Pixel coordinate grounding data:
###

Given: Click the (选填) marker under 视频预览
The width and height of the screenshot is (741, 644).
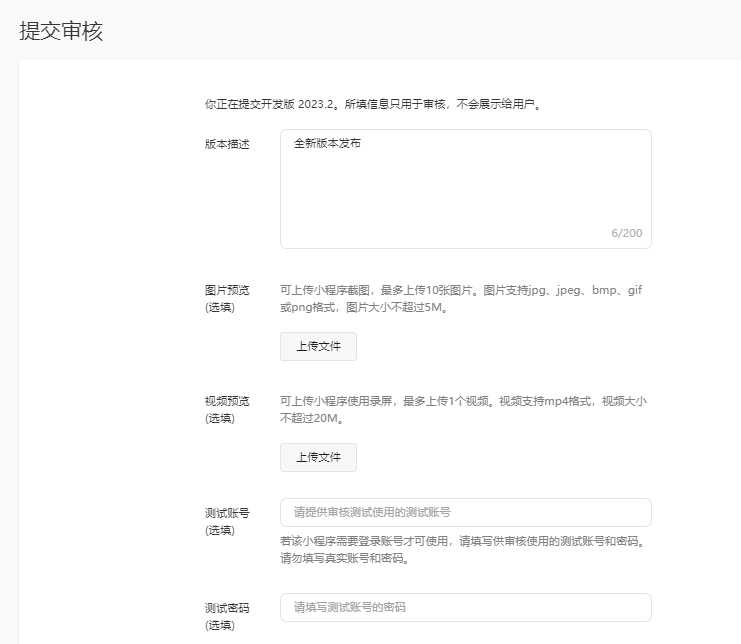Looking at the screenshot, I should (220, 419).
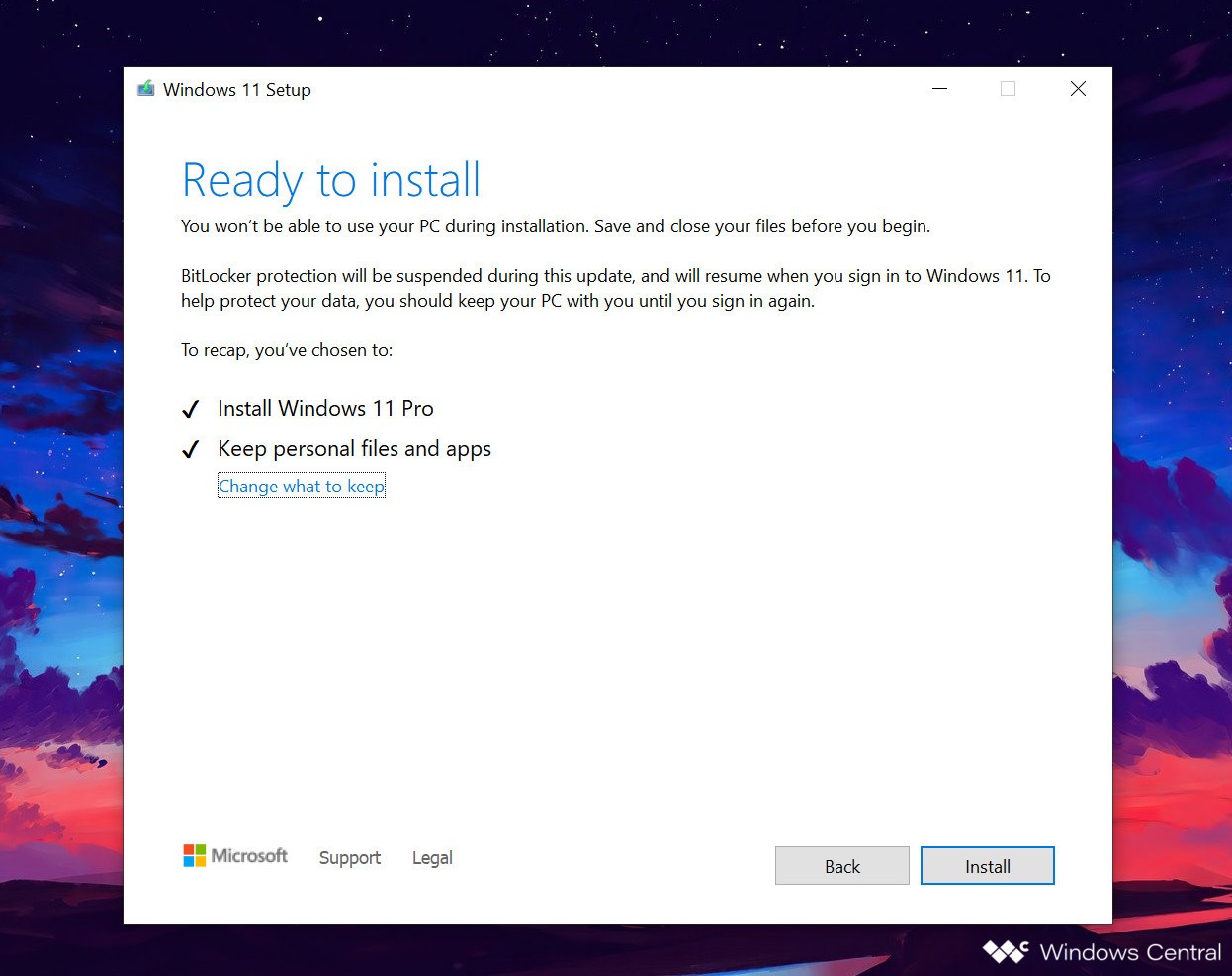Open the Legal link
This screenshot has width=1232, height=976.
click(x=432, y=858)
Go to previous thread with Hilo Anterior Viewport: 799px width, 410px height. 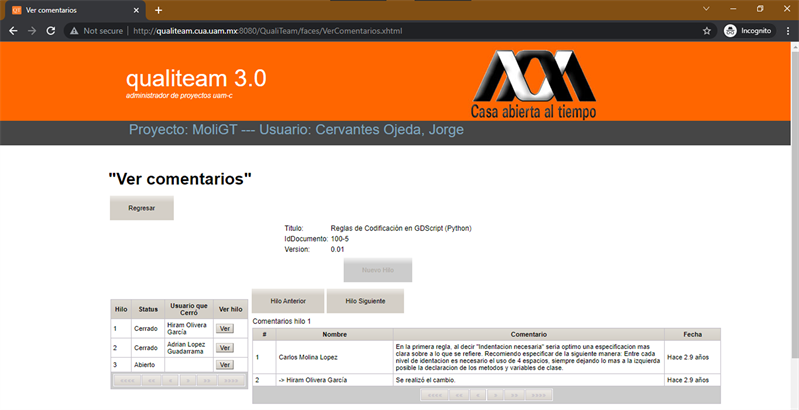tap(287, 301)
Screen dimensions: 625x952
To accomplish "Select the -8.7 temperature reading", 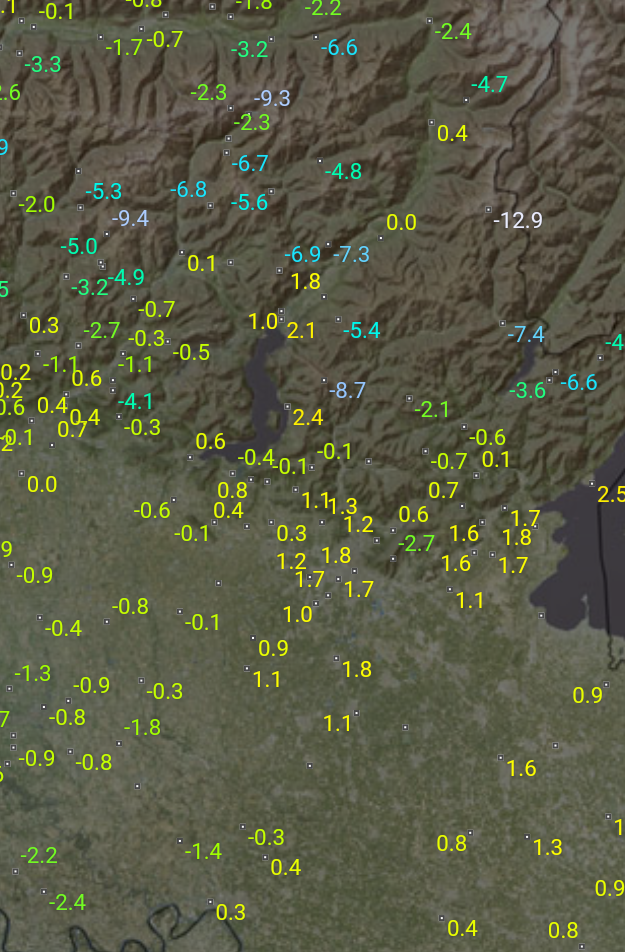I will click(347, 390).
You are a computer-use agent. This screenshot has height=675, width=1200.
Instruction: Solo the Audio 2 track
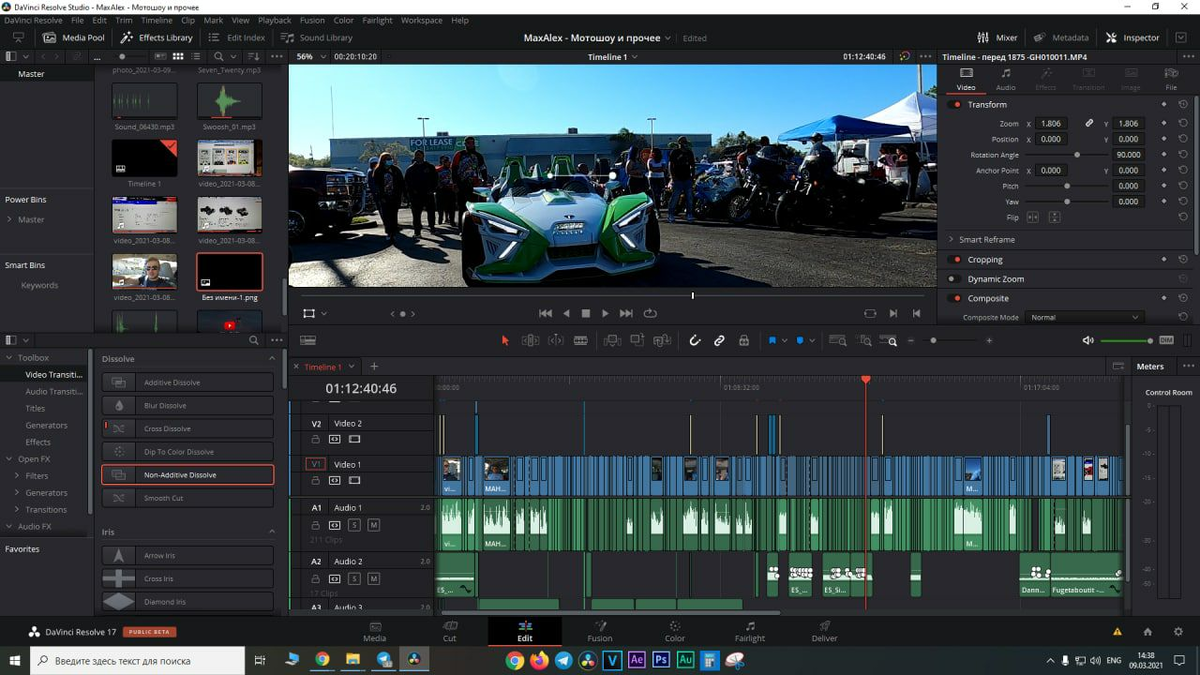coord(354,579)
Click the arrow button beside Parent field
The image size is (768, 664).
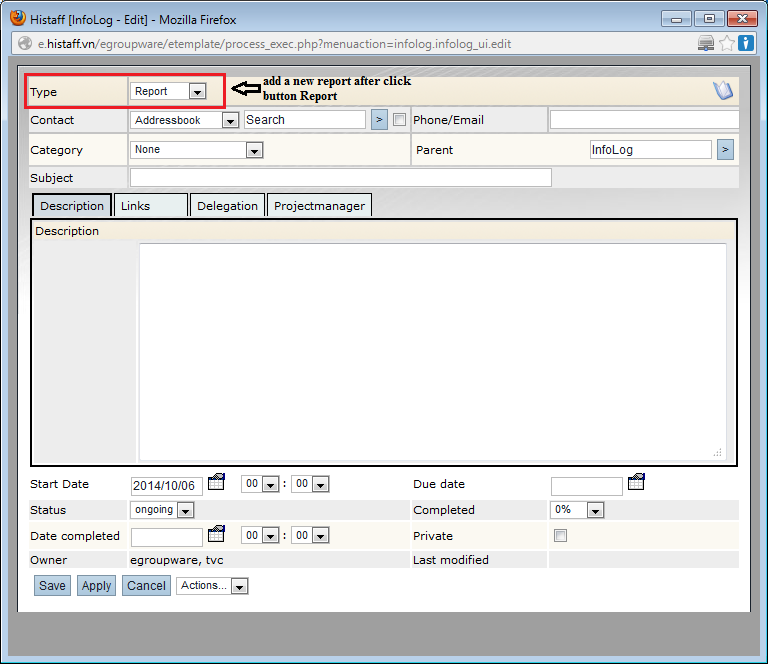click(x=725, y=150)
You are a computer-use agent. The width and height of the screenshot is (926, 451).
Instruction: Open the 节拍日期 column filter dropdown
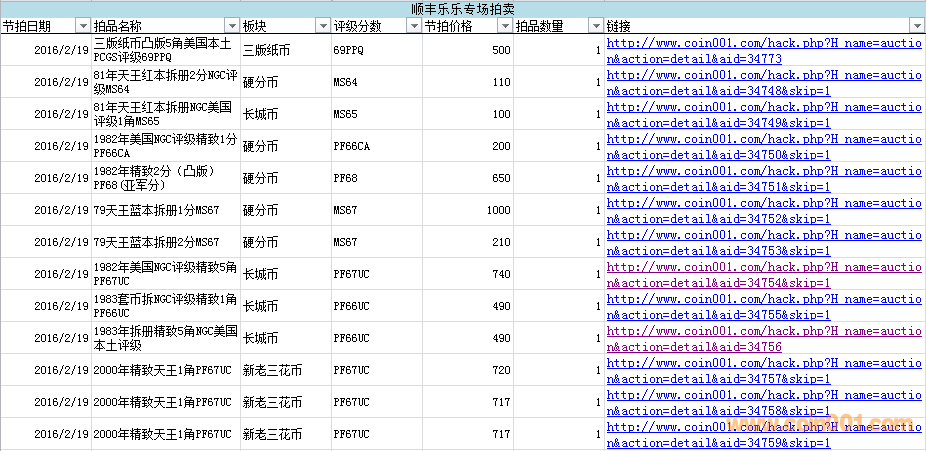point(83,25)
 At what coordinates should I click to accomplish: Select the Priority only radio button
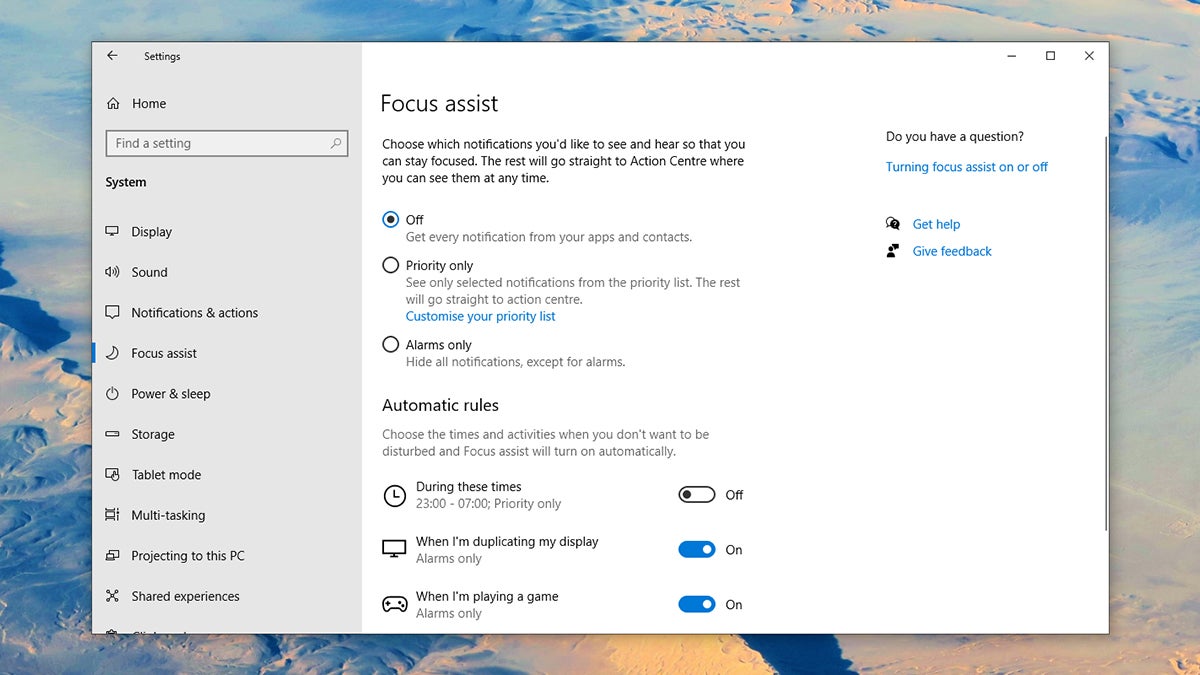pos(391,266)
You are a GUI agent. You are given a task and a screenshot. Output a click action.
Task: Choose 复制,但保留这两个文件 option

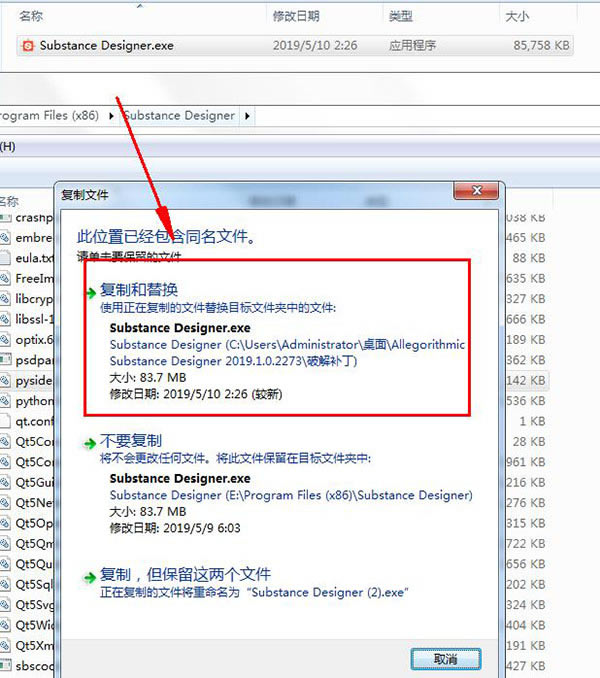(185, 575)
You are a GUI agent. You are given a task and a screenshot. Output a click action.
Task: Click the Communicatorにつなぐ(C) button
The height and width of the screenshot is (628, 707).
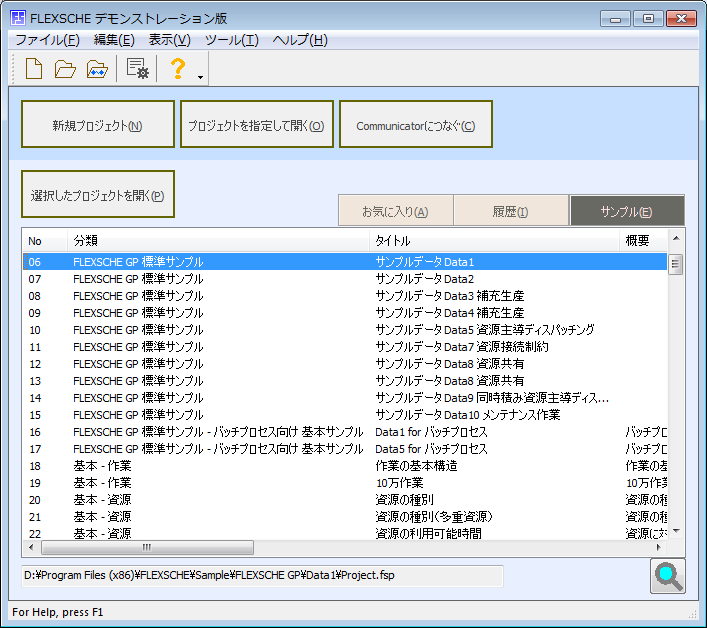416,125
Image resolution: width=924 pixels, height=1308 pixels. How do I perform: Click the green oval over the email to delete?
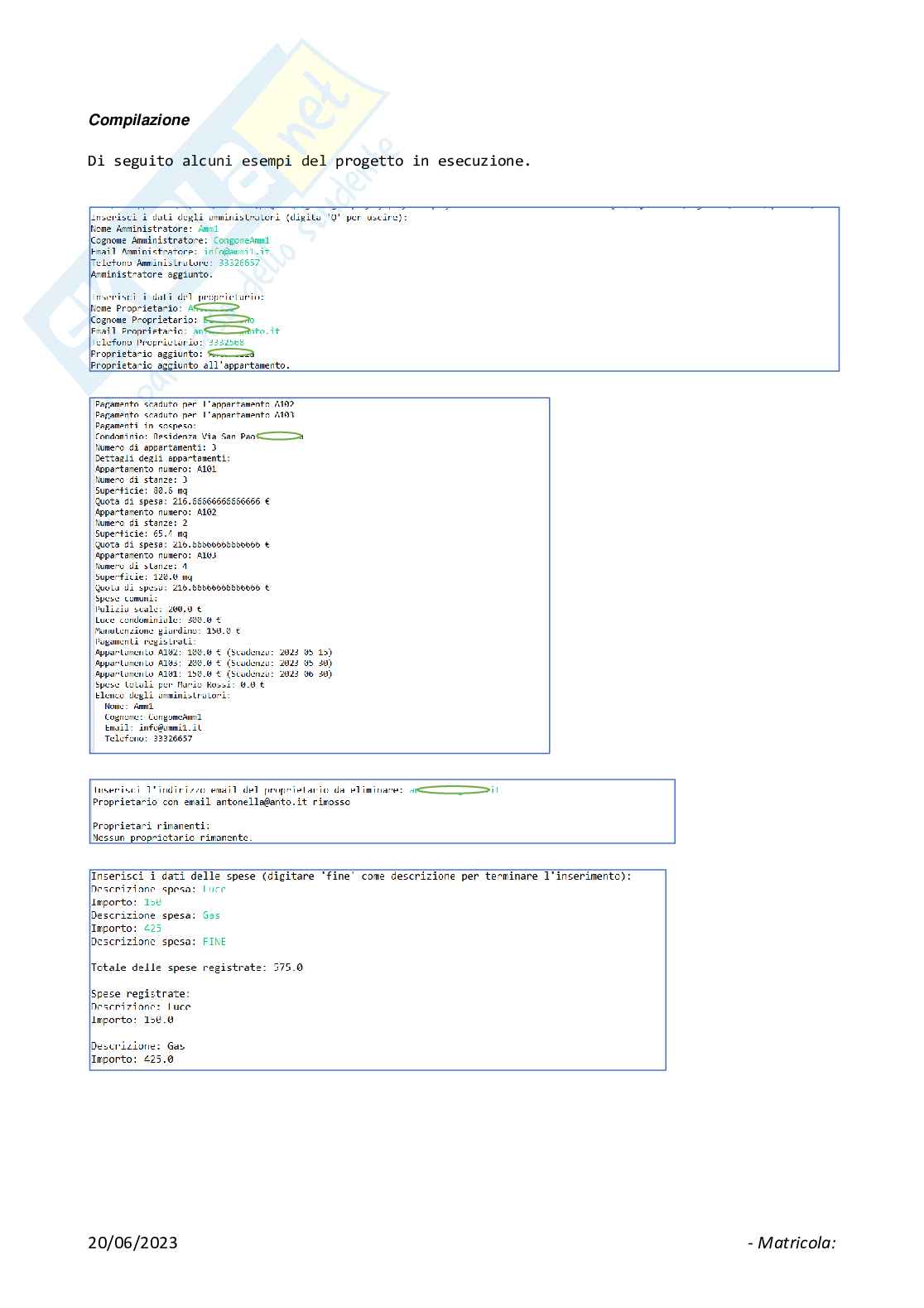pos(452,790)
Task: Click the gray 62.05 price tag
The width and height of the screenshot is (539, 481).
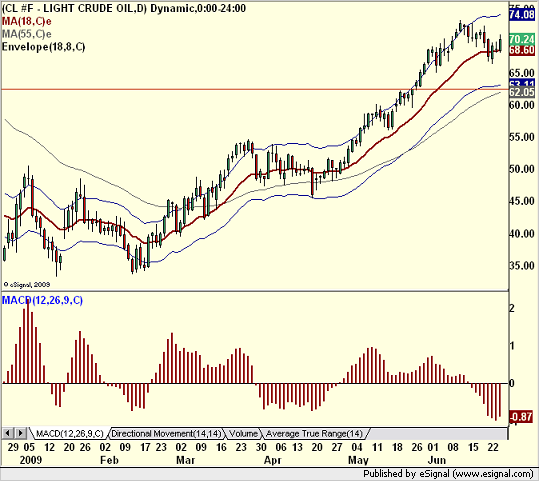Action: 522,92
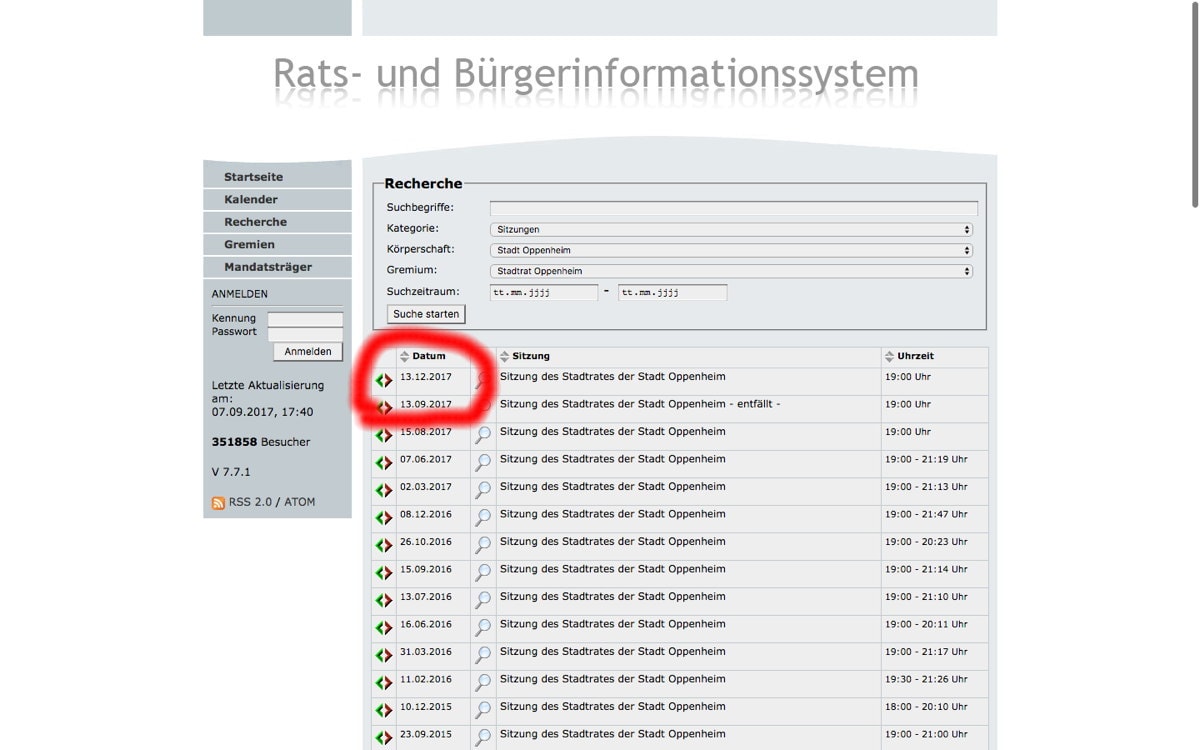Click arrow icon next to 15.09.2016
1200x750 pixels.
click(x=384, y=573)
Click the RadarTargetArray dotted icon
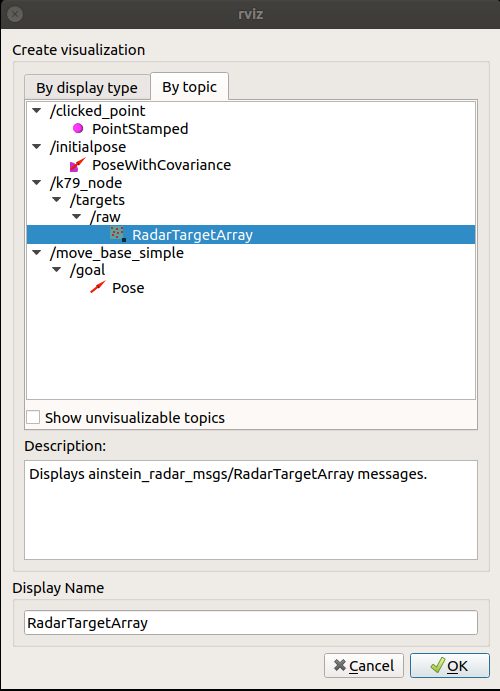500x691 pixels. [118, 234]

###

◆ **Task**
Search the entries above for the word "agent", and copy every line where it occurs.

◆ **Output below**
You are a computer-use agent. This screenshot has height=675, width=1200.
You are a computer-use agent. The width and height of the screenshot is (926, 451).
You are a GUI agent. You are given a task and a screenshot. Output a click action.
You are a GUI agent. You are given a task and a screenshot. Output a click action.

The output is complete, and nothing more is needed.